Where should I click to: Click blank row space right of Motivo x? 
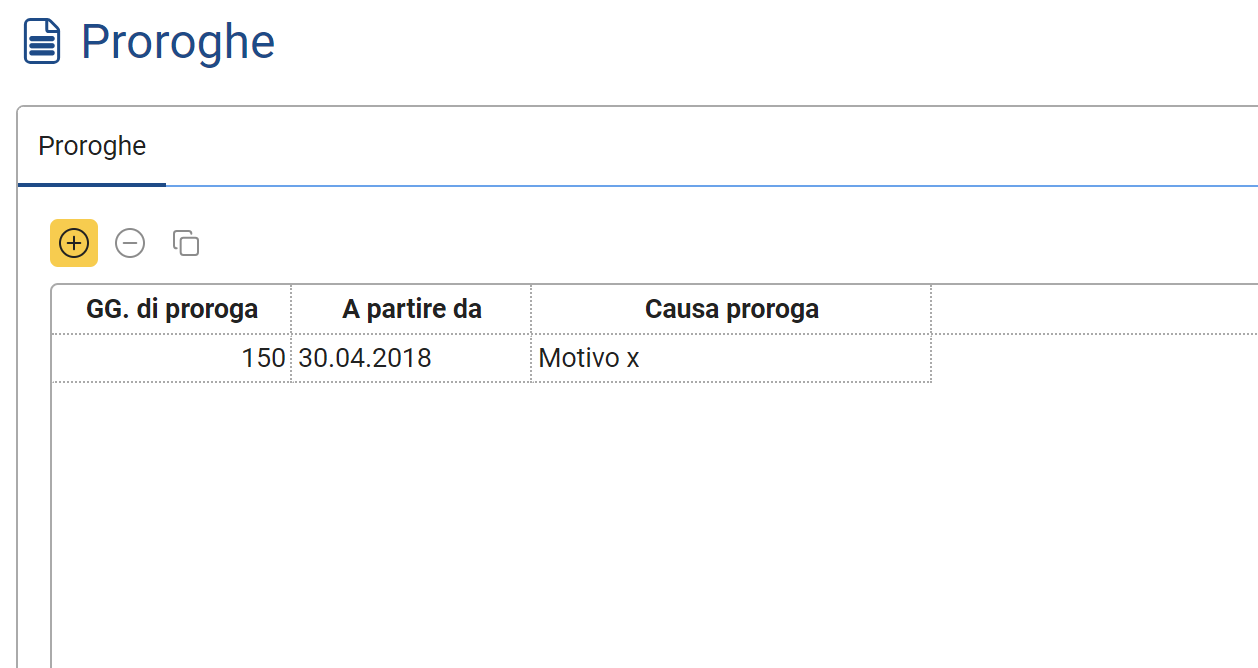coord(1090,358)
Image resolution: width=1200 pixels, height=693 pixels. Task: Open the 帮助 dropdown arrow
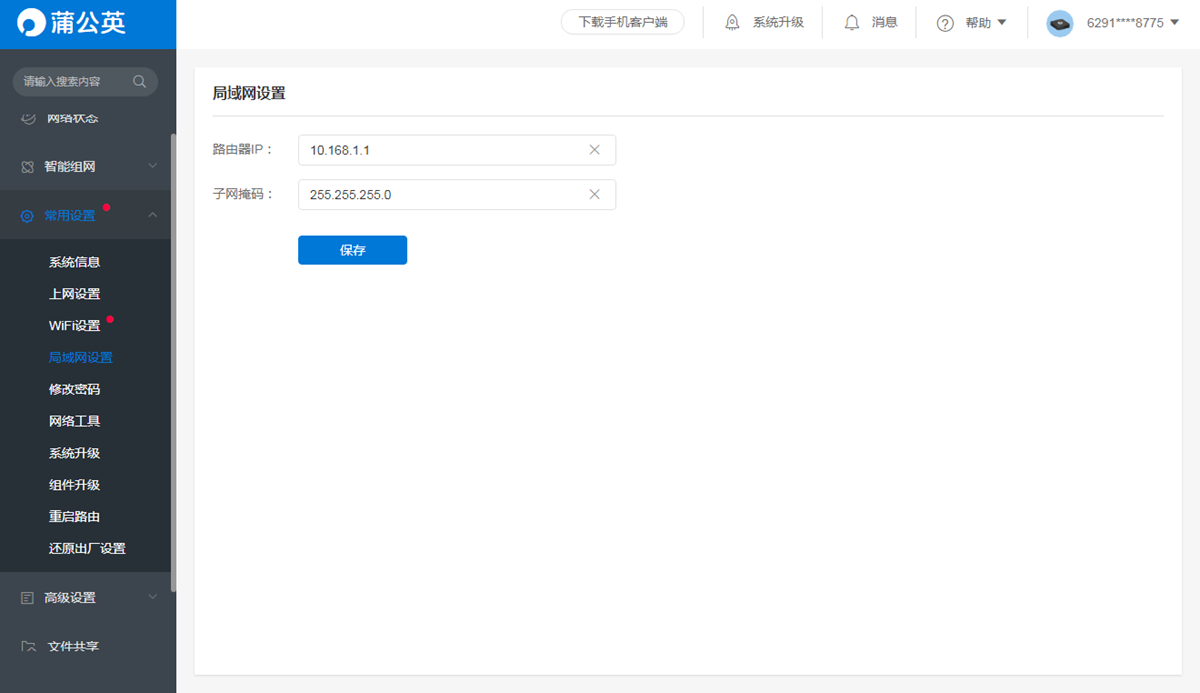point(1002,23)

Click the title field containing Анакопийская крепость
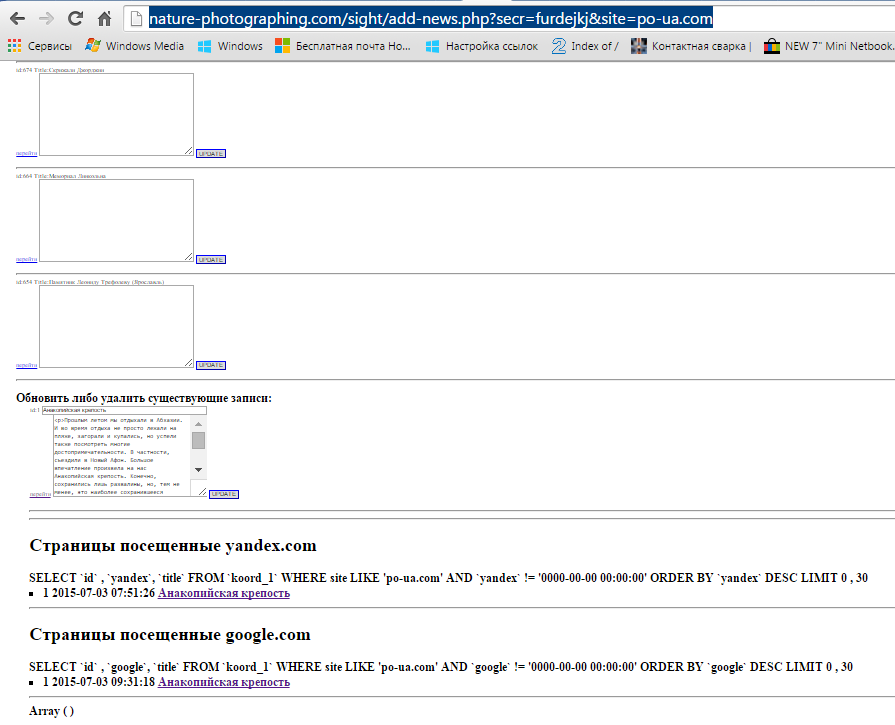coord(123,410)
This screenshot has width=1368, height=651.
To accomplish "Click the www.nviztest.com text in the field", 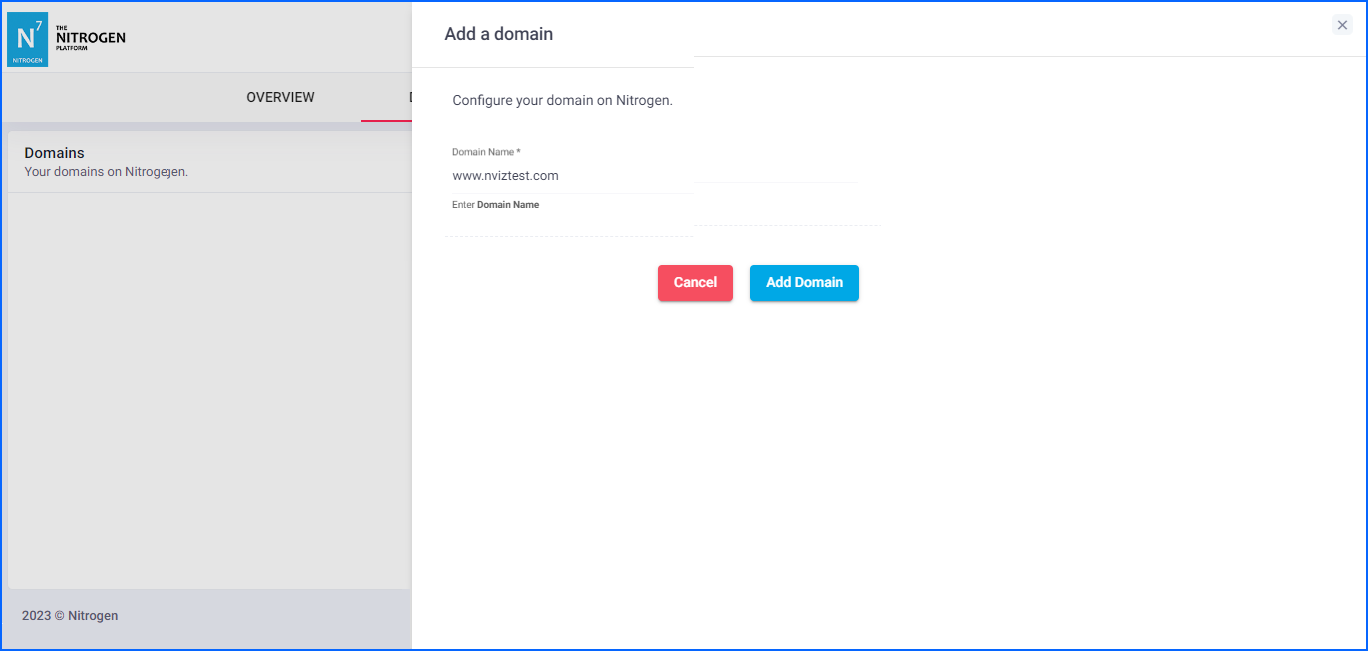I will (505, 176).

The task. Omit the pictures. Print, word for word, the lines from the beginning of the entries above through the line that holds "This screenshot has width=1368, height=651.".

Task result.
Where should I click to: Click blank row space right of Motivo x? 
coord(1090,358)
Image resolution: width=1200 pixels, height=693 pixels. Task: Open the 帮助 dropdown arrow
point(1002,23)

Click the title field containing Анакопийская крепость
coord(123,410)
This screenshot has width=1368, height=651.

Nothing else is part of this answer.